### ENUNCIADO
Traduza para o inglês esta frase do trecho sobre poluição sonora: "Decisão considera que bares, boates e demais estabelecimentos observarão, em suas instalações, normas técnicas de isolamento de modo a não incomodar a vizinhança."

### TRECHO SELECIONADO

Meio ambiente: Justiça disciplina funcionamento de bar denunciado por causar poluição sonora

Decisão considera que bares, boates e demais estabelecimentos observarão, em suas instalações, normas técnicas de isolamento de modo a não incomodar a vizinhança.

O Juízo da 2ª Vara de Fazenda Pública da Comarca de Rio Branco, em sentença prolatada nos autos do procedimento ordinário nº 0000483-09.2012.8.01.0001, determinou ao Mercantil Dois Irmãos, localizado no bairro Ipase, região central da Capital, que se abstenha de funcionar no horário compreendido entre 22 horas e 6 horas do dia seguinte, condenando-o, ainda, a, no prazo de 90 dias, limitar o número de clientes e fregueses a uma quantidade proporcional à capacidade de ocupação do bar, abstendo-se de alocar mesas e cadeiras nas vias, calçadas, passeios e outros logradouros públicos. A decisão é da juíza de Direito Zenair Bueno e está publicada na edição nº 5.506 do Diário da Justiça Eletrônico.

### CONTEÚDO DOS DADOS
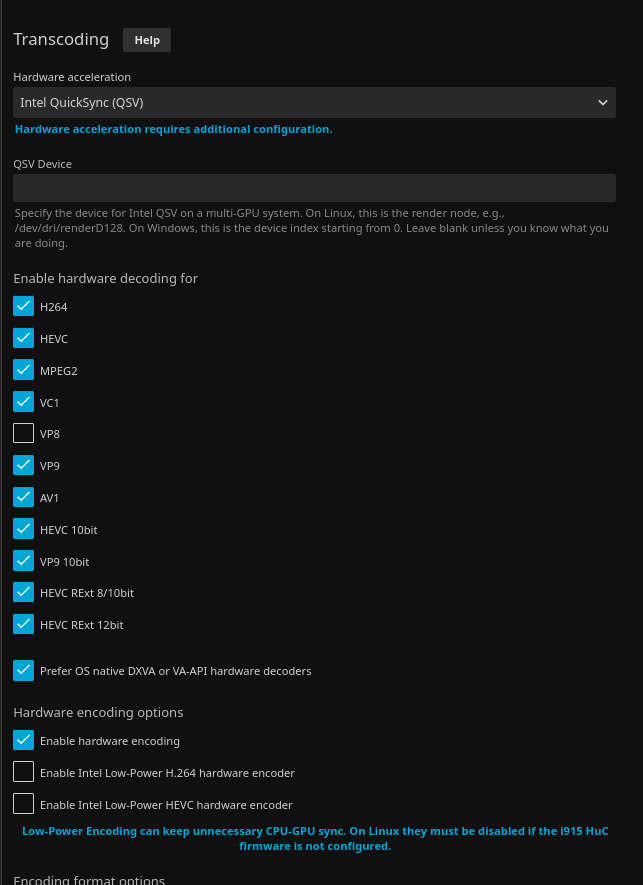The image size is (643, 885).
Task: Click the Hardware acceleration additional configuration notice
Action: click(x=173, y=129)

### RESPOSTA
The decision holds that bars, nightclubs and other establishments shall observe, on their premises, technical soundproofing standards so as not to disturb the neighborhood.